Dans l’exposition, les murs de contreplaqué rappellent autant les palissades urbaines que les scénographies temporaires au théâtre ou au cinéma. Les images du binôme d’hommes d’affaires, elles-mêmes, semblent usées par leurs propres reproductions : imprimées, dépliées, repliées, numérisées puis réimprimées, elles perdent progressivement leur qualité photographique pour devenir presque administratives. Ce ne sont plus des images, mais des documents harassés, des archives citadines — à bout de souffle — à raviver.

Les dispositifs monumentaux de Mediaeval rappellent les écrans, panneaux et architectures de diffusion qui structurent notre rapport quotidien aux images.

Ce qui se joue dans cette exposition dépasse la question de l’édicule à journaux. S. Belleau met en scène la transformation des lieux collectifs de dissémination de l’information et des formes matérielles qui organisaient autrefois l’espace public. Ce déplacement reflète le passage de la diffusion médiatique dans la rue vers une logique de consommation repliée dans l’espace domestique. Sans nostalgie excessive, l’artiste observe comment ces infrastructures deviennent progressivement des surfaces simulées et des contenants vidés de leur fonction première.

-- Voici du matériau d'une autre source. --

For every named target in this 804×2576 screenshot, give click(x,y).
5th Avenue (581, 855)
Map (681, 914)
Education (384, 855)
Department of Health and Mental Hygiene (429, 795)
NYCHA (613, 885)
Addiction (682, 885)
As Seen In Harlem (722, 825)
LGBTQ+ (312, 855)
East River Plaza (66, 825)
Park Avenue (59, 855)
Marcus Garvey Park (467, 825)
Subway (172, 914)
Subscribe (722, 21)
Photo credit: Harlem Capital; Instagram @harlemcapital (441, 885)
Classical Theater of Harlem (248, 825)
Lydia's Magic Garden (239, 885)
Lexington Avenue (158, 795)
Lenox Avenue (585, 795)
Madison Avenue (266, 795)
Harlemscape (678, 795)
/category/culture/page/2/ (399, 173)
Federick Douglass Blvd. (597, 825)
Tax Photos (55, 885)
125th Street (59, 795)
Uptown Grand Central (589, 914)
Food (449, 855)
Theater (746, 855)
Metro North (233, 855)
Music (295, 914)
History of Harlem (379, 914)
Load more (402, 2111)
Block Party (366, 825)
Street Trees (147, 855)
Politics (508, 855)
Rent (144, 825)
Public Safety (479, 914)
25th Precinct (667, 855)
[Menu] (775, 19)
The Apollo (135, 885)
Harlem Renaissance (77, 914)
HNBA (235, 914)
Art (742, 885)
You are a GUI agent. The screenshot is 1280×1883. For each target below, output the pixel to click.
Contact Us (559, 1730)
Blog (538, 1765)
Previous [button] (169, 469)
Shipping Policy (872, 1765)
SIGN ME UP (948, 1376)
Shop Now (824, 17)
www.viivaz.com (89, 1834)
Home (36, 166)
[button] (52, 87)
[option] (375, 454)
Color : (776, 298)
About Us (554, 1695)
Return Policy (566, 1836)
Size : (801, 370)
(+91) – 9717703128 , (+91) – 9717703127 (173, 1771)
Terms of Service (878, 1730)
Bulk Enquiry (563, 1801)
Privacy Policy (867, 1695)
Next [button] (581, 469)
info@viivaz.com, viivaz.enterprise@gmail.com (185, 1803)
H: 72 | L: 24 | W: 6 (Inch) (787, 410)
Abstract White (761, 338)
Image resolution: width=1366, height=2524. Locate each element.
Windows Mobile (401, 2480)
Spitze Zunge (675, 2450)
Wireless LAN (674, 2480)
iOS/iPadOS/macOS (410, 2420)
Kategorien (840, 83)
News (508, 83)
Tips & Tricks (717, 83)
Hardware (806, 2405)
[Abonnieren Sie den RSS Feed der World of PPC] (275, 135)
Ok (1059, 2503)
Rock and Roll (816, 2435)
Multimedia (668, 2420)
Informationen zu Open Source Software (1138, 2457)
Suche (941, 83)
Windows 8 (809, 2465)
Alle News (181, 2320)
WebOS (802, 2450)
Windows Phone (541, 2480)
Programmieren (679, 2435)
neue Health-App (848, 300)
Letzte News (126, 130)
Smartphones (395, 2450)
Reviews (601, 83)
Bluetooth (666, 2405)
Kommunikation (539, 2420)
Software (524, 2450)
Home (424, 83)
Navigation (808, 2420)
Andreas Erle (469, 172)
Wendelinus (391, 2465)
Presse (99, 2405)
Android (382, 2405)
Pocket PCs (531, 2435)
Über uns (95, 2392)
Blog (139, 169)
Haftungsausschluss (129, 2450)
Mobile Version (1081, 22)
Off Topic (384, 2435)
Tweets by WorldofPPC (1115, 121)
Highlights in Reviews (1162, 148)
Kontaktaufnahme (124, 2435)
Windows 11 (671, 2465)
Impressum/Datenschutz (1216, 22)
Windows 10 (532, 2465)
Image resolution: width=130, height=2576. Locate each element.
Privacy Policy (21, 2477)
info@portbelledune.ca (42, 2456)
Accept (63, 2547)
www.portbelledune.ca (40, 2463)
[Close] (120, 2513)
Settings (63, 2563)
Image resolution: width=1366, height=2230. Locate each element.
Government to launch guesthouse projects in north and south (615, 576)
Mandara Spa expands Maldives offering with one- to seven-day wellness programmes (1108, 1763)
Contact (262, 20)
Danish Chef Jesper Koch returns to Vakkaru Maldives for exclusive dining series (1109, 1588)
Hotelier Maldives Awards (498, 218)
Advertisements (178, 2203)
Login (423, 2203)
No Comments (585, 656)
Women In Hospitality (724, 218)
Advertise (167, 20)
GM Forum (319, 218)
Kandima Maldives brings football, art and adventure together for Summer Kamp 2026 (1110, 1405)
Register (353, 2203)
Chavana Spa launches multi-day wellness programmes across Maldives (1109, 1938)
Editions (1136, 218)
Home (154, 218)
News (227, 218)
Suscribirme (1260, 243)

Le titre Mediaeval agit alors comme un mot-valise révélateur. En fusionnant « média » et « médiéval », Simon S. Belleau associe notre panorama communicationnel à une temporalité d’effritement. Enseignes, affiches et structures signalétiques apparaissent ainsi comme les vestiges d’un régime médiatique révolu, traversé par l’usure et l’accumulation des images. Désormais, l’information ne circule plus dans la ville : elle se condense dans l’espace réduit de l’écran, dans un flux intensif de contenus tenant au creux de la main. La rue s’efface au profit de l’interface. Et les anciennes infrastructures du visible persistent désormais comme les débris d’un monde à bout de souffle.

En articulant cloisons temporaires, objets signalétiques et fragments imprimés, Simon S. Belleau compose un environnement inspiré des infrastructures du visible contemporain.

Mediaeval, Simon S. Belleau
Du 26 mars au 16 mai 2026

Galerie Eli Kerr
(4647, boulevard Saint-Laurent, Montréal, Qc, H2T 1R2)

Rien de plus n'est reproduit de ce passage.